Stored records:
----------------
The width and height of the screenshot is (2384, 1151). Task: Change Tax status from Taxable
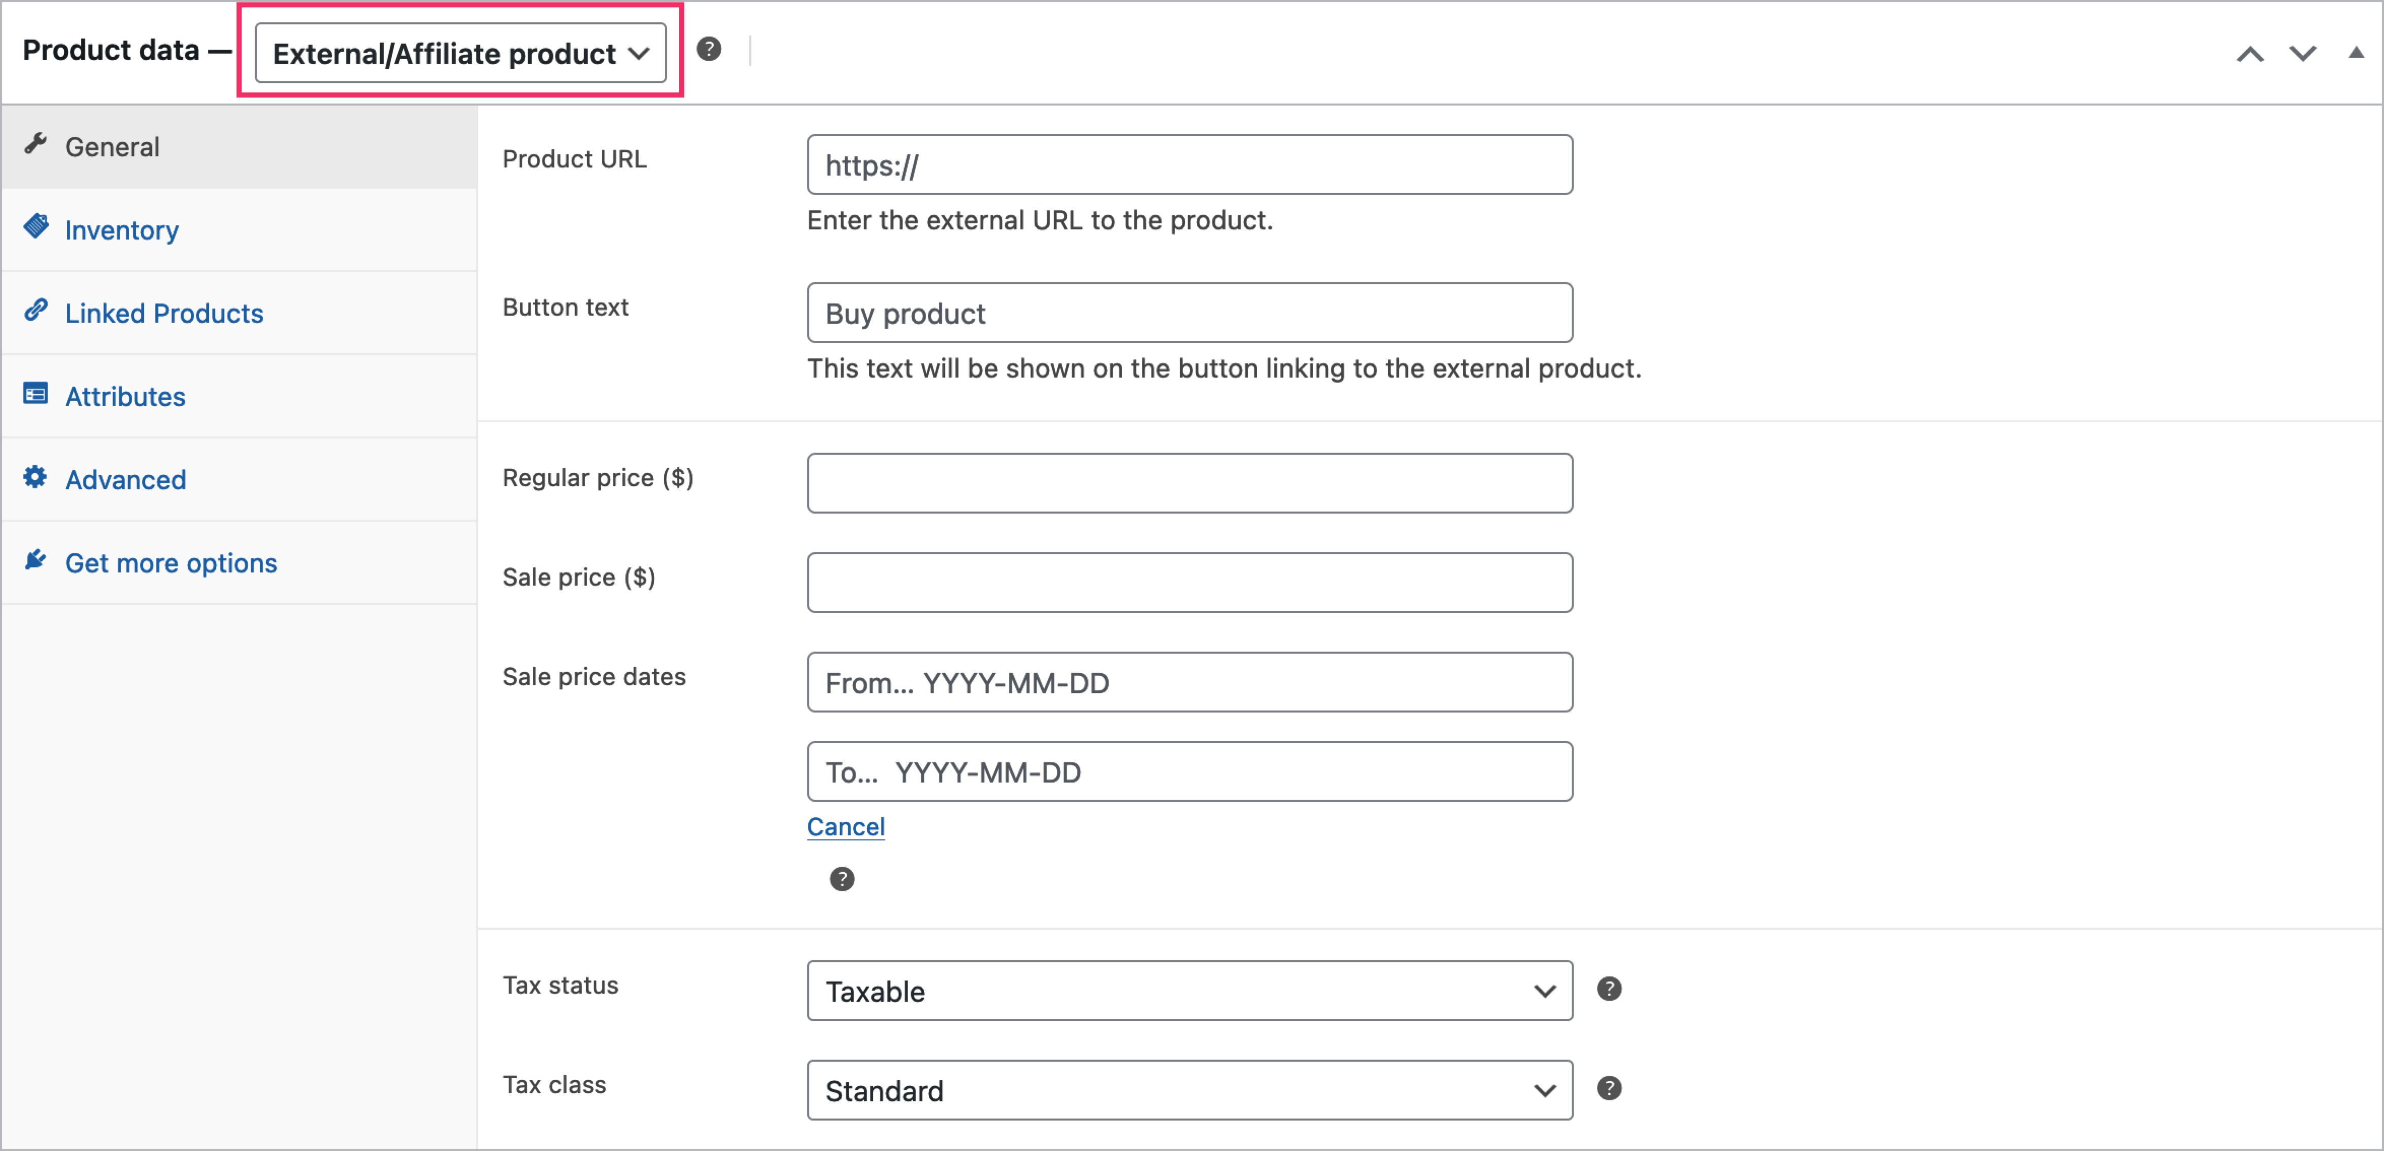[x=1188, y=990]
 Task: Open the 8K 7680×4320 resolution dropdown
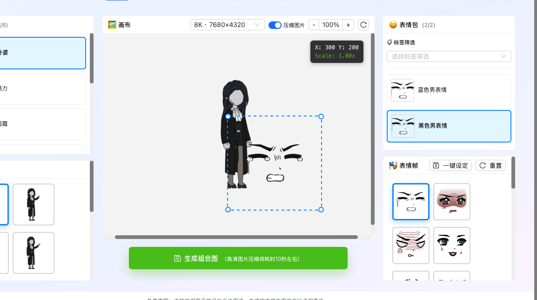pyautogui.click(x=227, y=25)
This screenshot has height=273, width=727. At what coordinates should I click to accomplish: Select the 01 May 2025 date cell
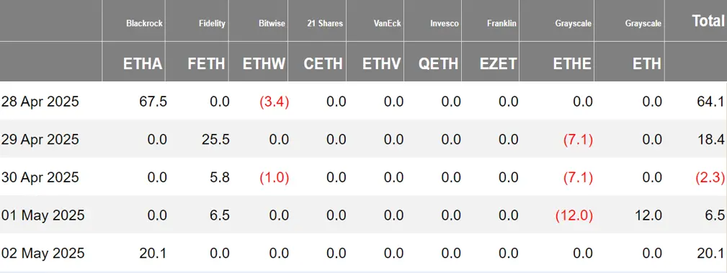[x=43, y=215]
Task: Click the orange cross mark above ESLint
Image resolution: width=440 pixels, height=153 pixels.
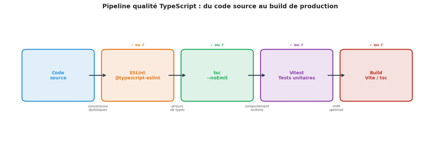Action: (143, 45)
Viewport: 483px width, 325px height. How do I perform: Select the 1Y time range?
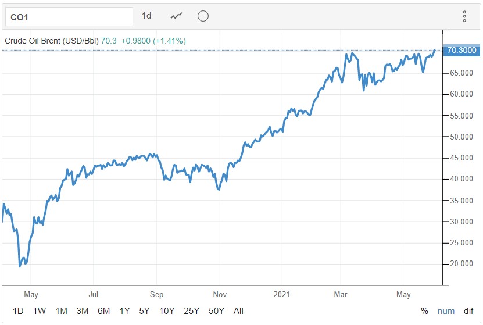pyautogui.click(x=125, y=311)
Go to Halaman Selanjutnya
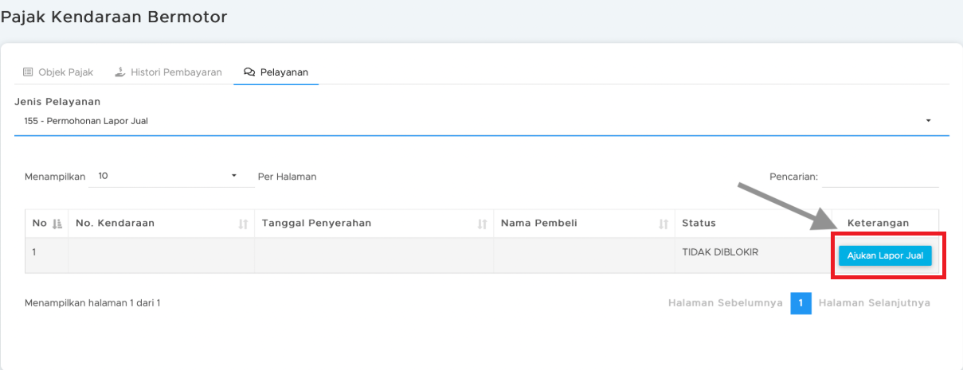The width and height of the screenshot is (963, 370). click(874, 303)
----------------
*REQUIRED ACTION:* Go through the entries above and output them exactly, without pictures.

*EXERCISE SOLUTION:*
The width and height of the screenshot is (2384, 1151). Task: Change Tax status from Taxable
[x=1188, y=990]
 Task: Open the 8K 7680×4320 resolution dropdown
pyautogui.click(x=227, y=25)
This screenshot has height=273, width=727. At what coordinates should I click to accomplish: Select the 01 May 2025 date cell
[x=43, y=215]
Task: Click the orange cross mark above ESLint
Image resolution: width=440 pixels, height=153 pixels.
Action: (143, 45)
Viewport: 483px width, 325px height. How do I perform: Select the 1Y time range?
pyautogui.click(x=125, y=311)
Go to Halaman Selanjutnya
The width and height of the screenshot is (963, 370). click(874, 303)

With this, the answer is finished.